The request
Rewrite every item below with "screenshot" replaced by "capture" and all other text unchanged. Omit the pictures.

------------------------------------------------------------

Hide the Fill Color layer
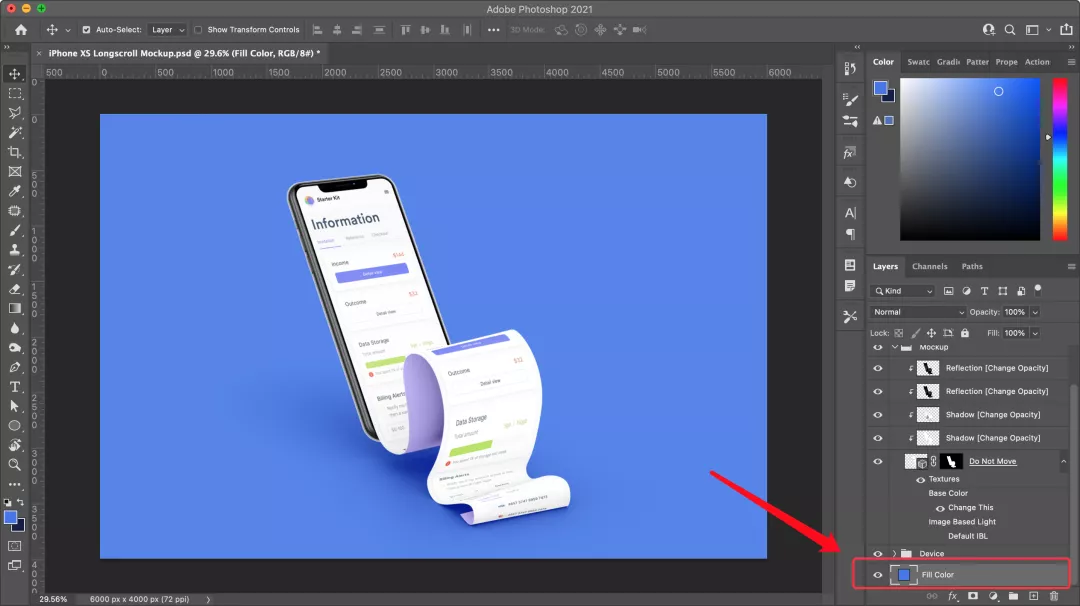1080x606 pixels. tap(878, 575)

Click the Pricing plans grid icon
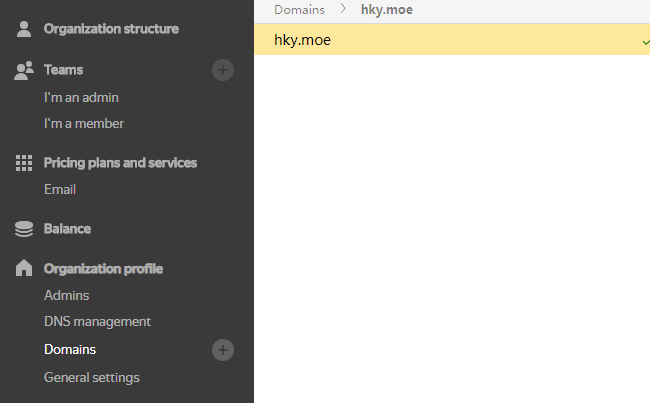click(x=24, y=163)
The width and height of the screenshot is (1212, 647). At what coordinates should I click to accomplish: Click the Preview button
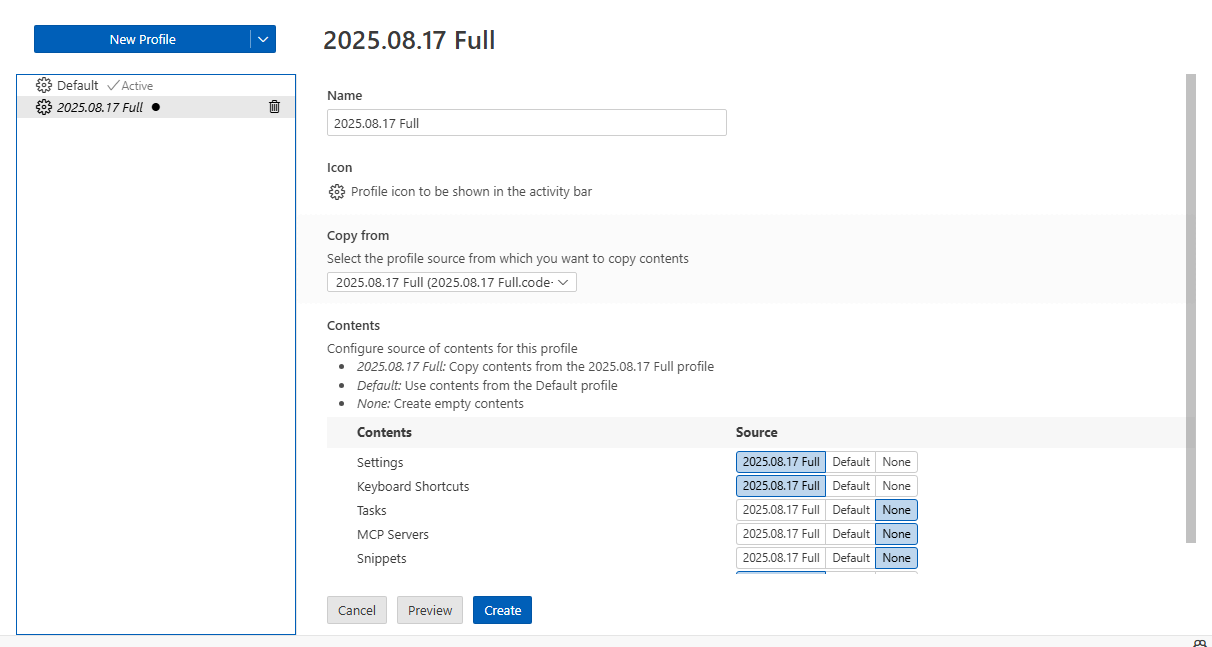[430, 610]
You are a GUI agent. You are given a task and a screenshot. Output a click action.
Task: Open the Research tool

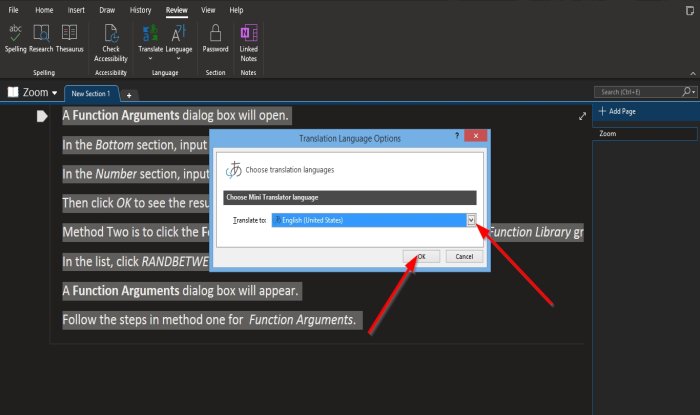tap(42, 38)
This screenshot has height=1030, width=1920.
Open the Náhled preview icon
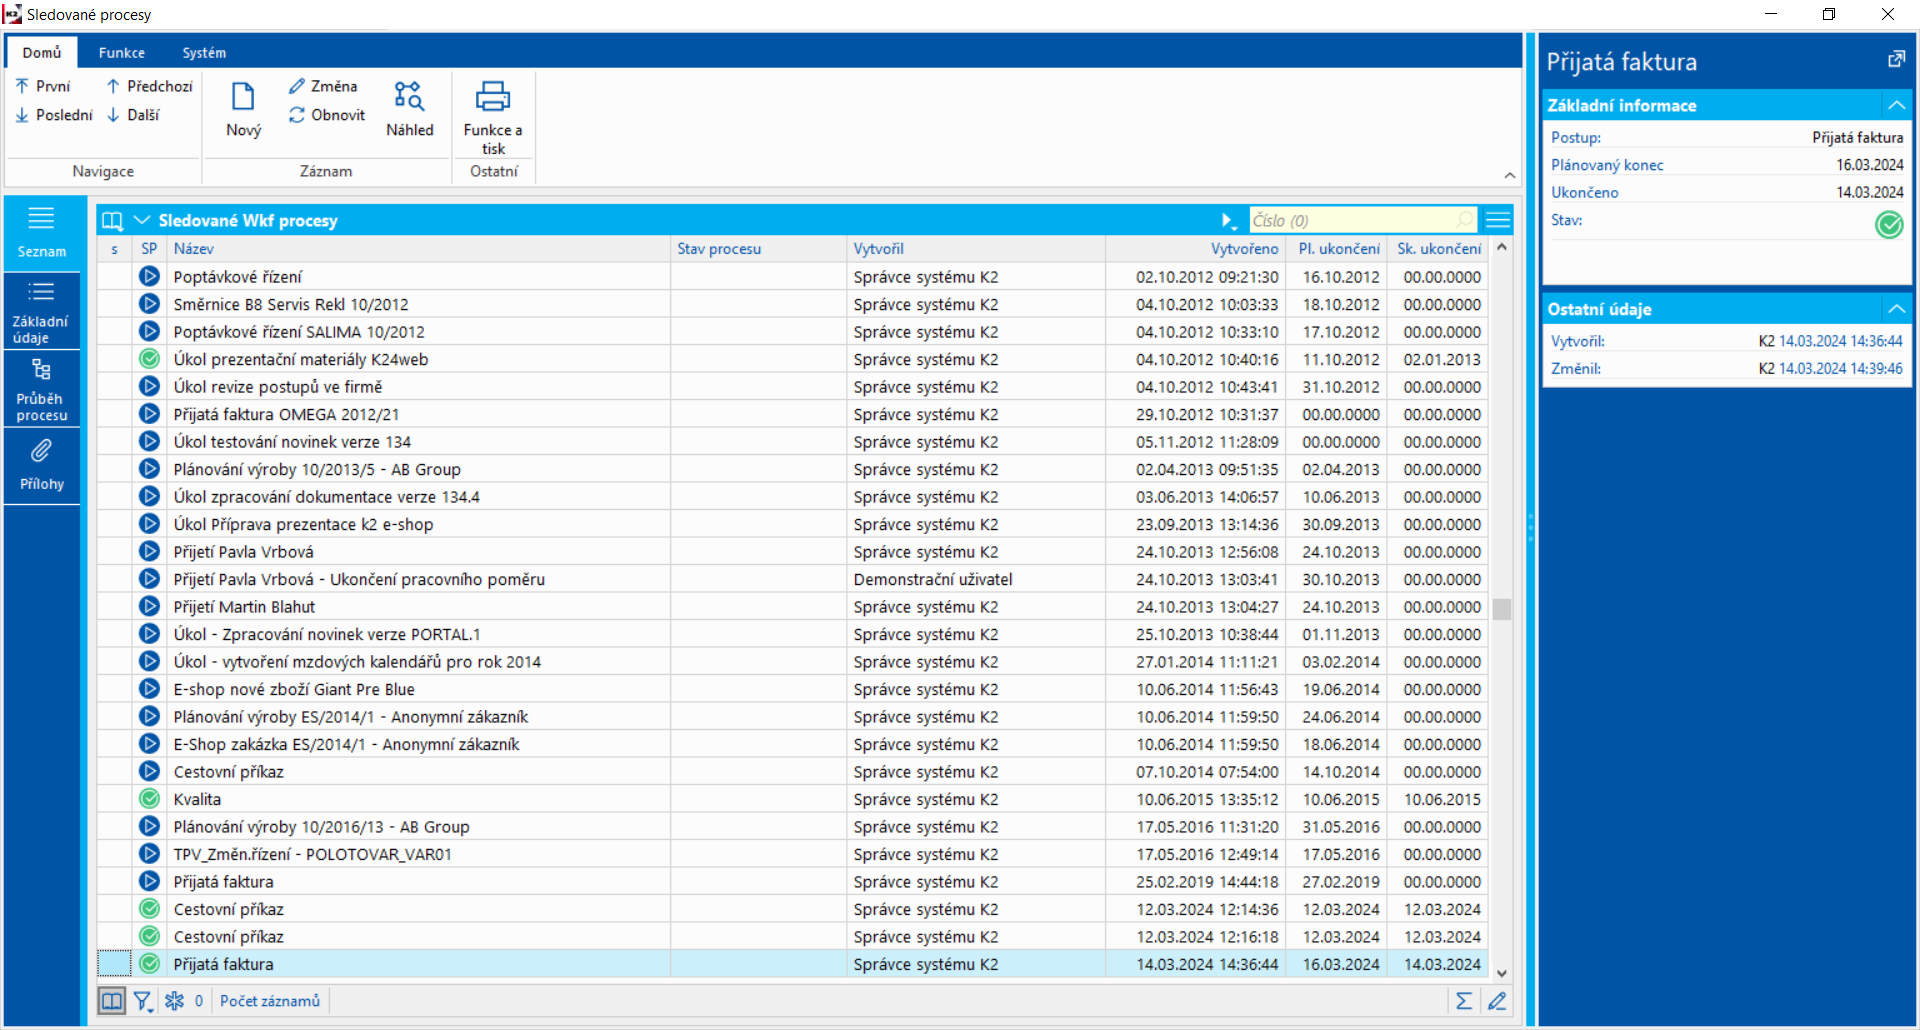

------------------------------------------------------------

Answer to this task
Hide the Fill Color layer
1080x606 pixels. tap(878, 575)

Click the Pricing plans grid icon
click(x=24, y=163)
The width and height of the capture is (1212, 647). At what coordinates should I click to accomplish: Click the Preview button
[430, 610]
You are a GUI agent. You are given a task and a capture. Output a click action.
Task: Open the Research tool

tap(42, 38)
This capture has height=1030, width=1920.
Open the Náhled preview icon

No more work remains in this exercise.